PASSAGE FOR REVIEW:

▼

It’s not a secret I’m a cityfied, dandified type. I was born and raised on a sea level island packed with seven million people. I like conveniences and fine dining options yet a part of me has always craved the country…
Open space, natural beauty, stars and wind and air and the feeling of experiencing weather and seasons more directly. Room to be alone, room to relax down to a more human scale of time and space. When I travel I always want to go further, farther, away-er, I want to keep driving until I find nowhere fast.
Camping should fit into this desire right? Well, theoretically. I’m relatively hardy and low maintenance. I can handle not showering, bugs, hiking, discomfort. But when it came time to fall asleep our first night in a tent in the Catskills, my body was like no.
My brain and body rebelled. We had tents and blankets but no air mattresses. The kids conked out immediately which was pleasantly surprising. My husband was snoring, yet I could not sleep at all. Our nearest tent neighbors were playing some sort of Forest Bocce Ball game or something, I couldn’t tell, all I knew was that there was this God-awful clanking noise every few minutes until 1 a.m. and cheers or boos. I was close to marching out of the tent and yelling that there was a quiet time policy dammnit! But then I must have fallen asleep, all contorted with my hip bone painfully digging into the ground until some noises woke me up.
“Did you hear that?” Husband: “Yes.” Roll over. Snore. “How can you sleep with those noises?!” “Easy”
It sounded like animals snapping twigs all around the tent. I knew it was nothing since Finn was passed out ignoring it and he has a good nose (being a hound dog and all). But then my irrational yet hyperactive brain started going into overdrive, at this point I was fully nauseously exhausted, and I decided there probably was an animal out there but Finn was so tired from being unable to sleep the whole drive up because he had no room and had to stand up and since he normally requires 23 hours sleep in a 24 hour period, he was too tired and defeated to care that we were about to be attacked by the only mountain lion left in New York State.
Then I realized I was hearing rain drops. I think. Or rabbits. Or mice. But whatever it was was a big fat nothing. Yet after that I just couldn’t sleep. I was so physically uncomfortable and irrationally scared.
Then the kids were up with the bugs and light around 6. So I was really badly tired all day, to the point I could barely function. I tried to nap in the tent but did you know tents are mini greenhouses?

▲

LIST OF TASKS:
1: Reproduce the passage of the camping account beginning at the words "It’s not a secret" and stopping after the words "find nowhere fast.".
2: In the camping account, what sleeping gear did the family lack on their first night in the tent?

SOURCE DATA:
▼

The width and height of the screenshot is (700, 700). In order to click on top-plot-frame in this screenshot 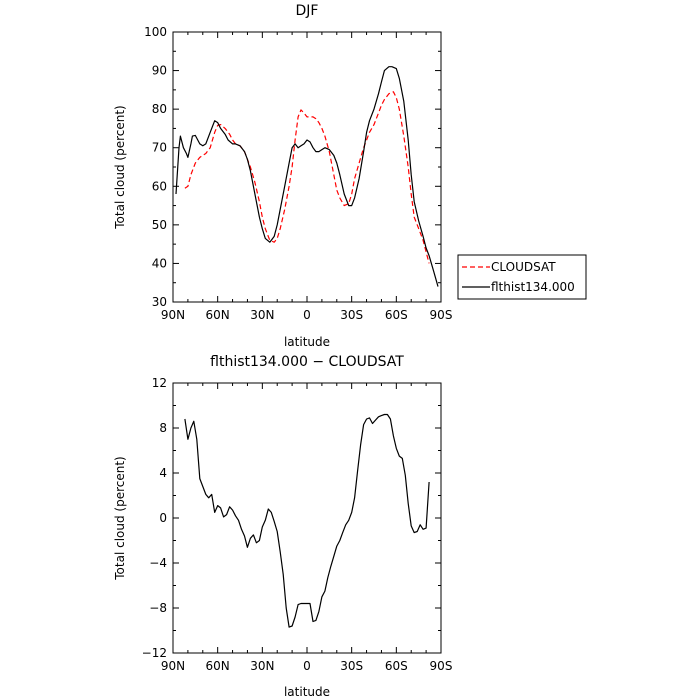, I will do `click(307, 167)`.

▲

OUTPUTS FOR THE TASKS:
1:
It’s not a secret I’m a cityfied, dandified type. I was born and raised on a sea level island packed with seven million people. I like conveniences and fine dining options yet a part of me has always craved the country…
Open space, natural beauty, stars and wind and air and the feeling of experiencing weather and seasons more directly. Room to be alone, room to relax down to a more human scale of time and space. When I travel I always want to go further, farther, away-er, I want to keep driving until I find nowhere fast.

2: Air mattresses.